■ To do
Please repeat only the lines below starting at the line that holds "2022 SMAN Bangil" and ending at the line that holds "Lubricants by industrial", exactly, with both of those lines included and every picture omitted.

(Given records)

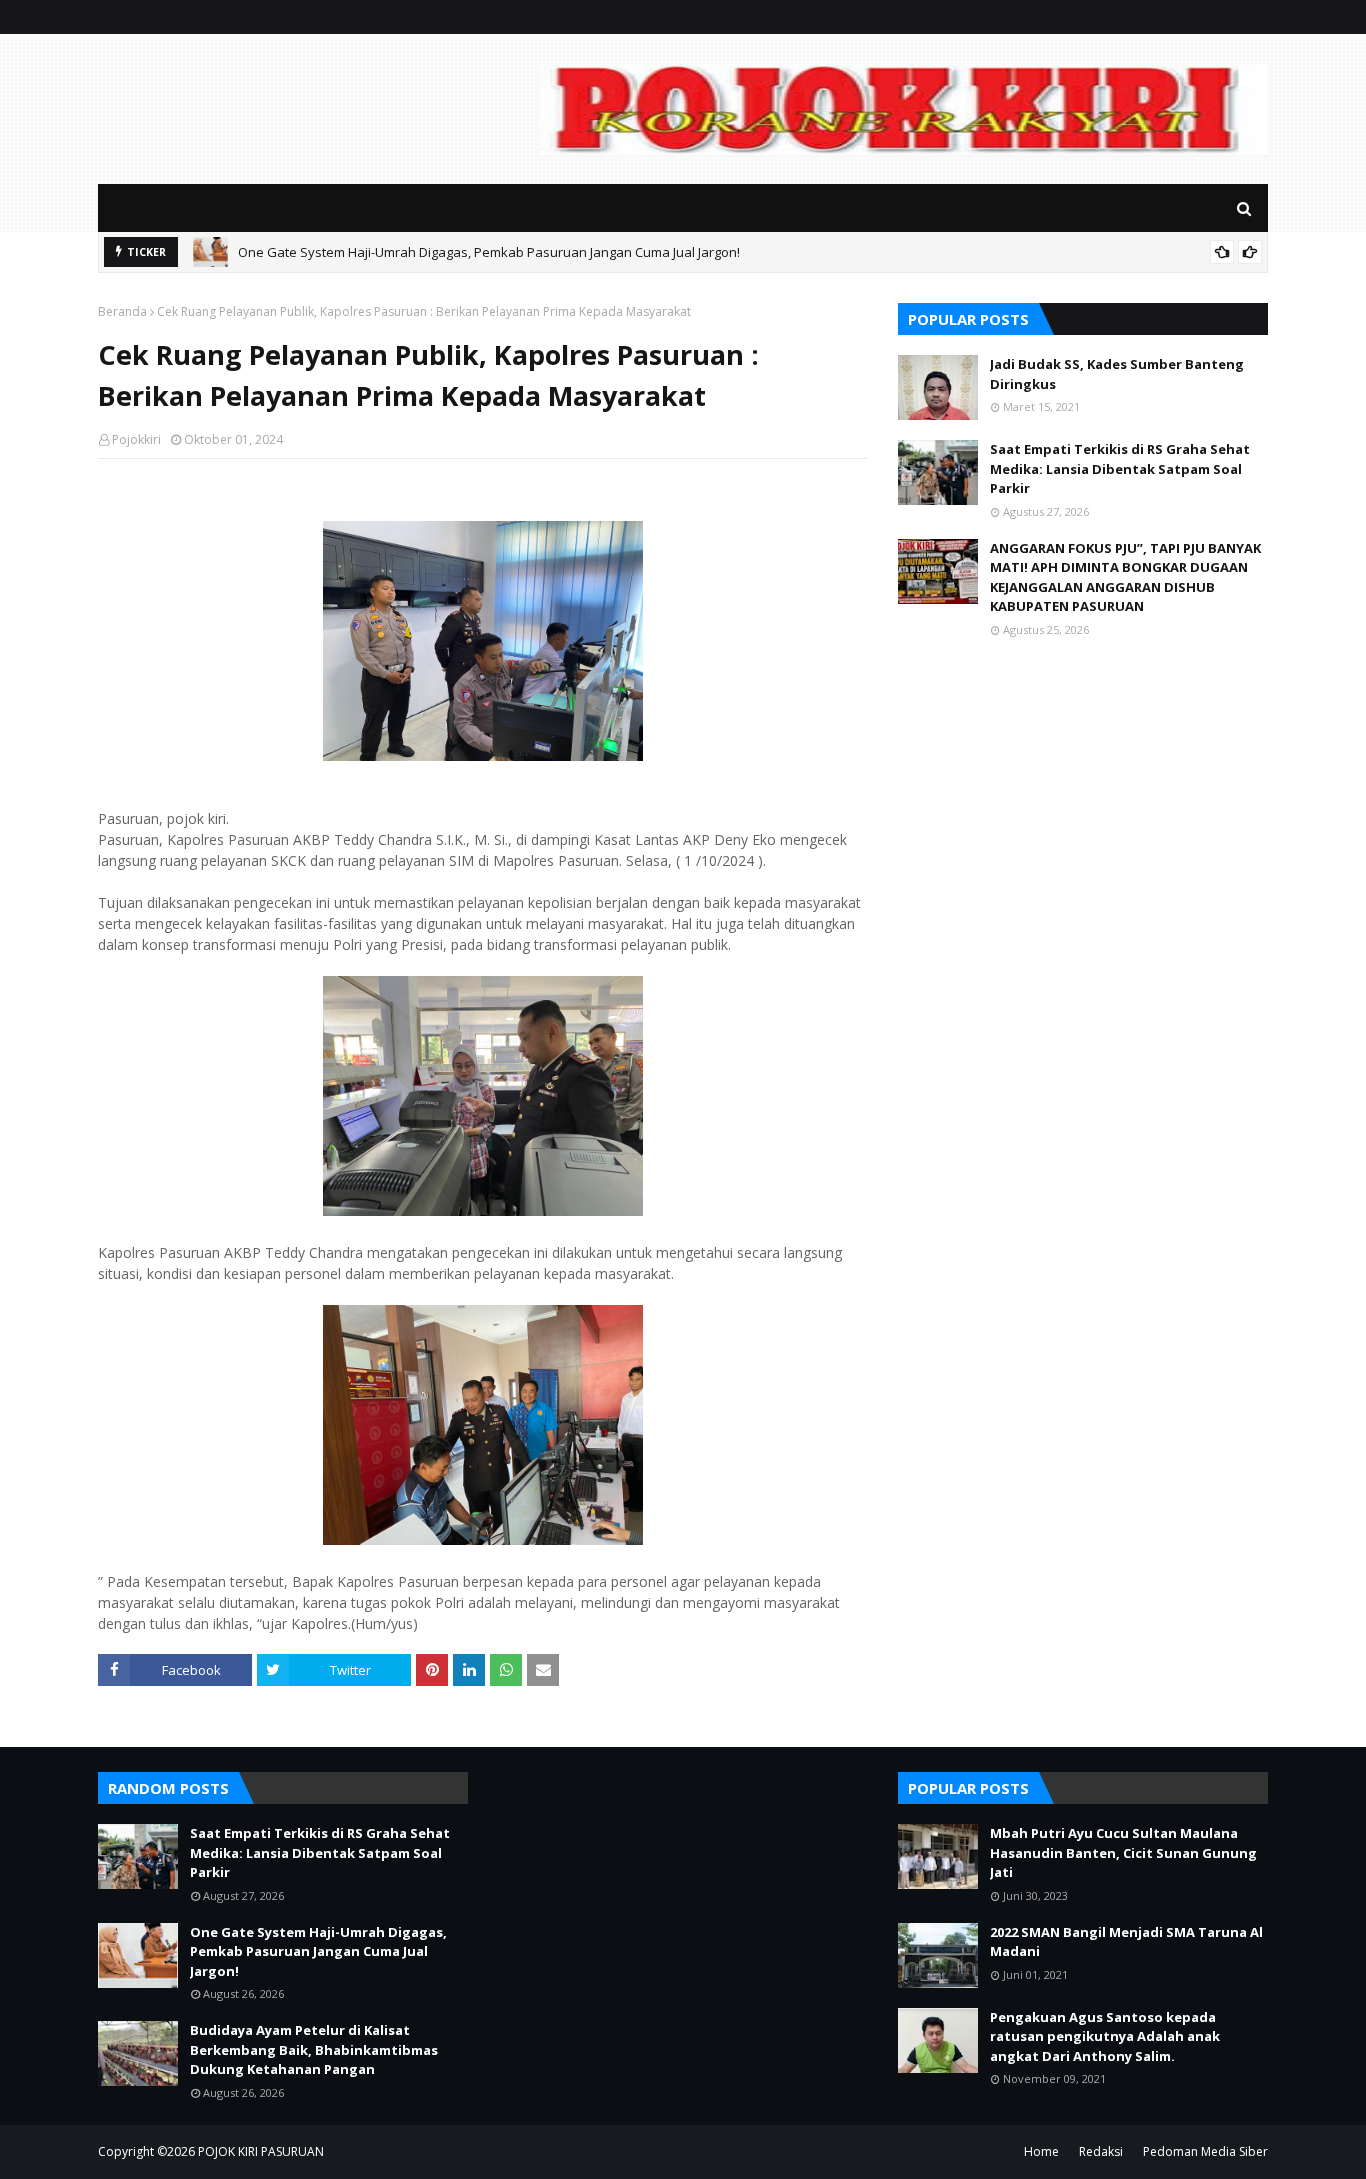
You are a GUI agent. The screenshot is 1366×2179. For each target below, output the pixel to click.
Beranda (122, 311)
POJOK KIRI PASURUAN (261, 2151)
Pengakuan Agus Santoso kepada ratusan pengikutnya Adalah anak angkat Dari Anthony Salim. (1105, 2036)
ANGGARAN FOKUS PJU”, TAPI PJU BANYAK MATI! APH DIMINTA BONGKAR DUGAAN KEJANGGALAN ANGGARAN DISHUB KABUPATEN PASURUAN (1125, 577)
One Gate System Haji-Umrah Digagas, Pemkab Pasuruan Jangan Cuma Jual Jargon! (489, 252)
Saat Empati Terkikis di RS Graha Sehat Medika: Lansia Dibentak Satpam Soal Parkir (1120, 468)
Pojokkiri (136, 439)
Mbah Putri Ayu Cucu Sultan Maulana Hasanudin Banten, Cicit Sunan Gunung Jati (1123, 1852)
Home (1041, 2151)
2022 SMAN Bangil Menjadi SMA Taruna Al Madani (1126, 1942)
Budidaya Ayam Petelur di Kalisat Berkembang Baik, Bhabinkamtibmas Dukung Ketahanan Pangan (314, 2049)
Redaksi (1101, 2151)
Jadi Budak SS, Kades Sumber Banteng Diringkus (1117, 374)
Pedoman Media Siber (1205, 2151)
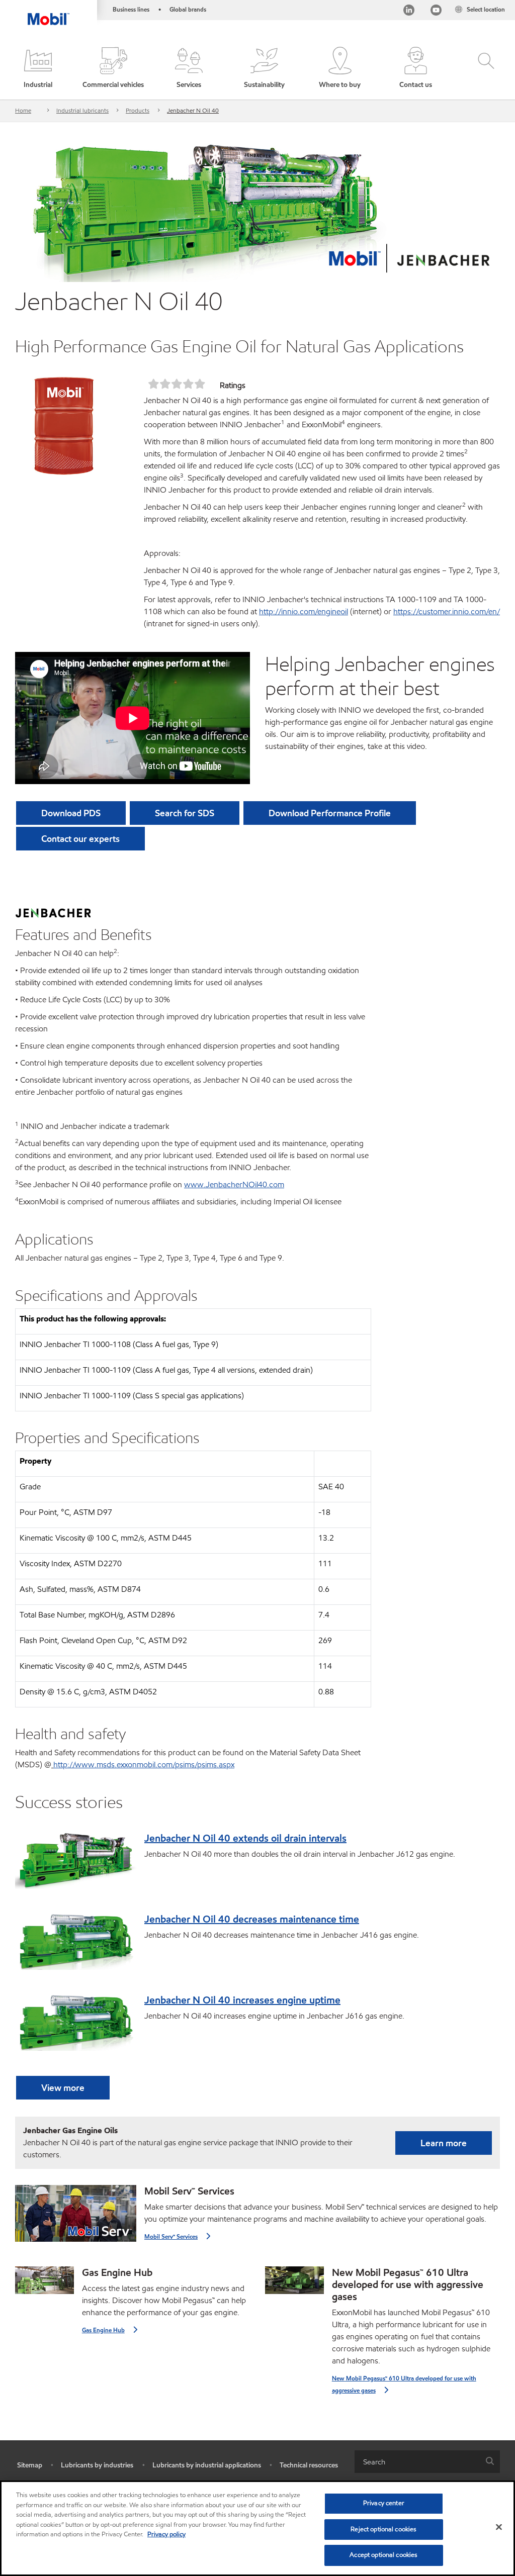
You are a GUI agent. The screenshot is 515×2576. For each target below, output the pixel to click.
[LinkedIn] (408, 11)
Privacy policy (166, 2534)
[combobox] (427, 2461)
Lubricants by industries (97, 2465)
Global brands (187, 9)
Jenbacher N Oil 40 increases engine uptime (242, 2000)
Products (137, 110)
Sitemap (29, 2465)
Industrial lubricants (82, 110)
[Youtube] (436, 11)
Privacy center (383, 2503)
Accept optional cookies (383, 2554)
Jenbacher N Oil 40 (193, 110)
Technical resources (309, 2465)
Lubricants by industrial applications (206, 2465)
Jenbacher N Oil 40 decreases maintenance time (251, 1919)
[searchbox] (417, 2461)
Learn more (443, 2143)
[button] (37, 68)
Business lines (131, 9)
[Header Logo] (48, 12)
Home (23, 110)
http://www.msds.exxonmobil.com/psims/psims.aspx (143, 1764)
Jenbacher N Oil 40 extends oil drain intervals (245, 1838)
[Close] (499, 2527)
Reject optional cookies (383, 2529)
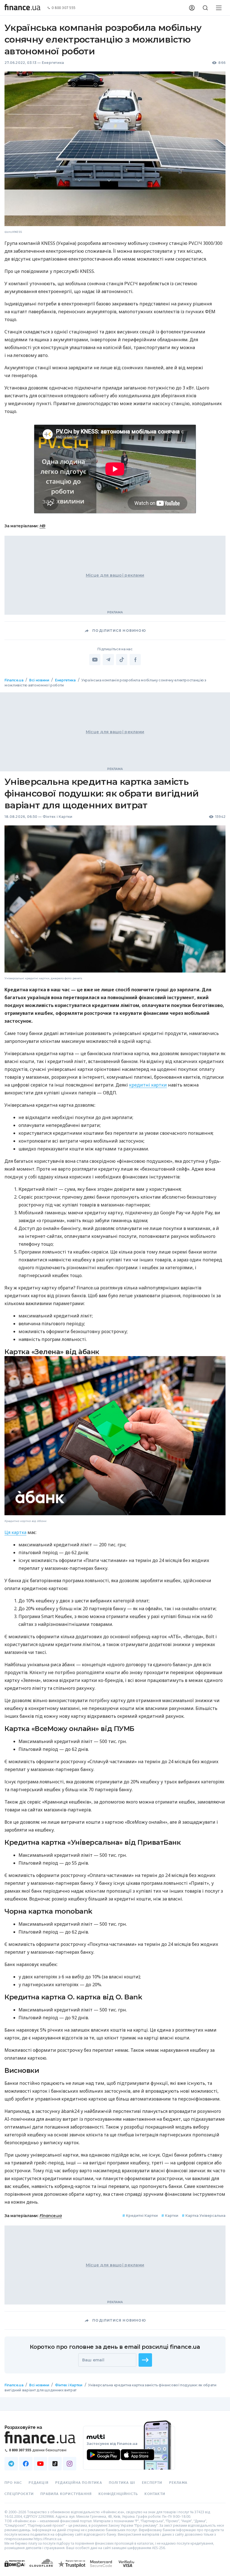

(End Given records)

■ Problem solution
2022 SMAN Bangil Menjadi SMA Taruna Al Madani (1126, 1942)
Budidaya Ayam Petelur di Kalisat Berkembang Baik, Bhabinkamtibmas Dukung Ketahanan Pangan (314, 2049)
Redaksi (1101, 2151)
Jadi Budak SS, Kades Sumber Banteng Diringkus (1117, 374)
Pedoman Media Siber (1205, 2151)
You are a GUI agent. The screenshot is 515×2576. For each target below, output the pixel to click.
[LinkedIn] (408, 11)
Privacy policy (166, 2534)
[combobox] (427, 2461)
Lubricants by industries (97, 2465)
Global brands (187, 9)
Jenbacher N Oil 40 increases engine uptime (242, 2000)
Products (137, 110)
Sitemap (29, 2465)
Industrial lubricants (82, 110)
[Youtube] (436, 11)
Privacy center (383, 2503)
Accept optional cookies (383, 2554)
Jenbacher N Oil 40 (193, 110)
Technical resources (309, 2465)
Lubricants by industrial applications (206, 2465)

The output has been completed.